South Bow says it is evaluating what the company calls the Prairie Connector, leveraging about 150 km of Keystone XL pipe already installed in Alberta to deliver crude to the Bridger line at the border.
"South Bow continues to evaluate the Prairie Connector project, a potential expansion of its Canadian asset base that would leverage existing infrastructure and permitted corridors to improve market access for Canadian crude oil," spokesperson Solomiya Martoiu said in an emailed statement to media.
At peak capacity, the Bridger expansion would move roughly two-thirds of the volume Keystone XL was designed to carry.
Environmental groups have pledged to contest the project through state permitting and the required federal environmental impact statement.
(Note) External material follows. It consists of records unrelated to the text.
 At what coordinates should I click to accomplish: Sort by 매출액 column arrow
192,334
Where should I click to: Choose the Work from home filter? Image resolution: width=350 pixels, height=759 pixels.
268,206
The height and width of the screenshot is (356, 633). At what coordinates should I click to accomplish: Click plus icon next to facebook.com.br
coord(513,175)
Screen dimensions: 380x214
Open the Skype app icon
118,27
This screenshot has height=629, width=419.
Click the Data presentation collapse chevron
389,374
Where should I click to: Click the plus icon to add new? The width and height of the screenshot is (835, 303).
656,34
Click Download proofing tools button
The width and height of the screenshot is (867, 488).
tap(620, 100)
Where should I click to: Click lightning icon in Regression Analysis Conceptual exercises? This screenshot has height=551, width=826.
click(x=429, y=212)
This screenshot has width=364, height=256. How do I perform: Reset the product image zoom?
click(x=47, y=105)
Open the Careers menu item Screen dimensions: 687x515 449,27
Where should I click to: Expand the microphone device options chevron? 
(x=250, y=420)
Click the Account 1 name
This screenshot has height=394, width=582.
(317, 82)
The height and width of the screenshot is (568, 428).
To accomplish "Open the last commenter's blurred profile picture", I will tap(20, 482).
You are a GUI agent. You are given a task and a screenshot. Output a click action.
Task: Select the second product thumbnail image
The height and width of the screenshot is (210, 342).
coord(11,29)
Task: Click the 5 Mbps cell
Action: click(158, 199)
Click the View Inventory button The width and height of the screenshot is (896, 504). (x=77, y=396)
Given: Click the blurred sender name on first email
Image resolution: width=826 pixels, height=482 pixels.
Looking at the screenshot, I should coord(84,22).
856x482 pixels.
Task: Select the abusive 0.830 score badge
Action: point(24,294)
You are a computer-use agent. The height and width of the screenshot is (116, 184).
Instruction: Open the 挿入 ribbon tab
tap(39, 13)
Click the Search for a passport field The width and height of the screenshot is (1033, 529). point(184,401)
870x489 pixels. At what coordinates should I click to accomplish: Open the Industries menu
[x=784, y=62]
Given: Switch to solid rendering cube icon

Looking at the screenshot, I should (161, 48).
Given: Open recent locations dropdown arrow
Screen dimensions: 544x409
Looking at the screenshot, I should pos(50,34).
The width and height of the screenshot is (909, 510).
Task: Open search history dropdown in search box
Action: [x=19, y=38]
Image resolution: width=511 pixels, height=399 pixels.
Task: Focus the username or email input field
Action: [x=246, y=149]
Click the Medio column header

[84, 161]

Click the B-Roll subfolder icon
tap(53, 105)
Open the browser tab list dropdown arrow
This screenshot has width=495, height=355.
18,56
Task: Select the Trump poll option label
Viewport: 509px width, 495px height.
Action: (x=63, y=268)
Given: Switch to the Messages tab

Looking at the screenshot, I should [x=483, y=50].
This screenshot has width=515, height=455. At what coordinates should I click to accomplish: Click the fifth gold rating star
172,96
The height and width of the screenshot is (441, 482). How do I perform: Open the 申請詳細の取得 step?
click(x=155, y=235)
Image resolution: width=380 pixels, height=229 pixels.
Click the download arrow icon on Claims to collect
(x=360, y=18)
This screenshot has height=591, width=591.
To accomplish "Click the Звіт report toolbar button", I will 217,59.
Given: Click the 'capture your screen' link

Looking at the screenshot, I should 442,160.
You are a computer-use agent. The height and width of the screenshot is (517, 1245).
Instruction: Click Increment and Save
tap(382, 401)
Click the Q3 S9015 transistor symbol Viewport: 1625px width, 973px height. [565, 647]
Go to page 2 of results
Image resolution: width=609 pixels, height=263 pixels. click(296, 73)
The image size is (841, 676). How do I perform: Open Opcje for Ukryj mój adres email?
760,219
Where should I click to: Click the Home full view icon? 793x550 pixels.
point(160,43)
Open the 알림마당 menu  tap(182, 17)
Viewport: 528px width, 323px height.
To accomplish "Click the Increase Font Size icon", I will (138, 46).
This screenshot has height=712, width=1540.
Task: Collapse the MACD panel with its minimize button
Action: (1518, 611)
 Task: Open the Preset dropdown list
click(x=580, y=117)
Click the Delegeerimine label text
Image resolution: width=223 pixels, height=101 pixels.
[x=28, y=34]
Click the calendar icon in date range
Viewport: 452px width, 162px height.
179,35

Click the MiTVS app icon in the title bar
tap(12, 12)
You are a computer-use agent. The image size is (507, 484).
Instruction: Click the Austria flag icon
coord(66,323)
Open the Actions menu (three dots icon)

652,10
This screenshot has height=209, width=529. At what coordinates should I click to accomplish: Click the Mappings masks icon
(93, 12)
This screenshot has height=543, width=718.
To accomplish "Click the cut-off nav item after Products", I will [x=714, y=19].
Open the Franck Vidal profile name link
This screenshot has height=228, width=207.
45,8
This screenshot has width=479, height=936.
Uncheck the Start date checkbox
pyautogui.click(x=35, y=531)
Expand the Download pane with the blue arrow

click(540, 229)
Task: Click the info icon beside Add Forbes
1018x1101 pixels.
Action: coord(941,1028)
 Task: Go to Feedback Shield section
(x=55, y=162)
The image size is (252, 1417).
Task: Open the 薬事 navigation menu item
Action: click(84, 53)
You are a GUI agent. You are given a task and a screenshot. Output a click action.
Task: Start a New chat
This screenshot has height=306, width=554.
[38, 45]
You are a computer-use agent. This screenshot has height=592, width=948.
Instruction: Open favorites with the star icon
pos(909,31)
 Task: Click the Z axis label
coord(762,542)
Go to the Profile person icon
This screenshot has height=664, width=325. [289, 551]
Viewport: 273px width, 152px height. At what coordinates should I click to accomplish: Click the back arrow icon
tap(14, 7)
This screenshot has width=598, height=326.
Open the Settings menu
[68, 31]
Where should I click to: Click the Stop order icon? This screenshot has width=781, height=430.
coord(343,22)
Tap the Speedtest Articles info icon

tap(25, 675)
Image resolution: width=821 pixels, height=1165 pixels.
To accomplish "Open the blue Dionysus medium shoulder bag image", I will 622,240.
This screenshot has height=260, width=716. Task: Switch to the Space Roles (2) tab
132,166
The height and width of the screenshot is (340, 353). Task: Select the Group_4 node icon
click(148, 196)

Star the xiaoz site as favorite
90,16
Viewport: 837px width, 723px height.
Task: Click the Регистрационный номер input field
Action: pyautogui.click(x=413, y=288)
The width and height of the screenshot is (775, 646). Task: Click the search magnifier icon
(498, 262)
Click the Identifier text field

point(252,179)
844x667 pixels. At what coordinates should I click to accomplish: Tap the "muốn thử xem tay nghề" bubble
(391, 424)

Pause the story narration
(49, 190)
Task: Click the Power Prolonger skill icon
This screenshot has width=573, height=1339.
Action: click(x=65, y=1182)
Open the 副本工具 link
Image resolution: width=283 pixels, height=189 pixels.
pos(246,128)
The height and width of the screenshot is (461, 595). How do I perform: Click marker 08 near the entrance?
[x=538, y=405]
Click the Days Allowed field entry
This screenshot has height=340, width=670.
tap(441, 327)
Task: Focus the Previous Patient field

In a comment letter filed May 1 with federal and Montana environmental officials on behalf of 15 organizations, Earthjustice argued that the pipeline put the environment and communities at risk. "The question is not whether a pipeline will spill oil, but rather when it will spill oil," the letter states.
Bridger Pipeline Expansion LLC and other True Cos. subsidiaries carry a documented spill history—including a 2015 rupture that discharged more than 50,000 gallons of crude into the Yellowstone River, a 2016 failure in North Dakota that released more than 600,000 gallons into the Little Missouri River and a tributary, and a 2022 diesel spill of 45,000 gallons in Wyoming. True subsidiaries paid a $12.5 million civil penalty to settle federal litigation over the Montana and North Dakota incidents.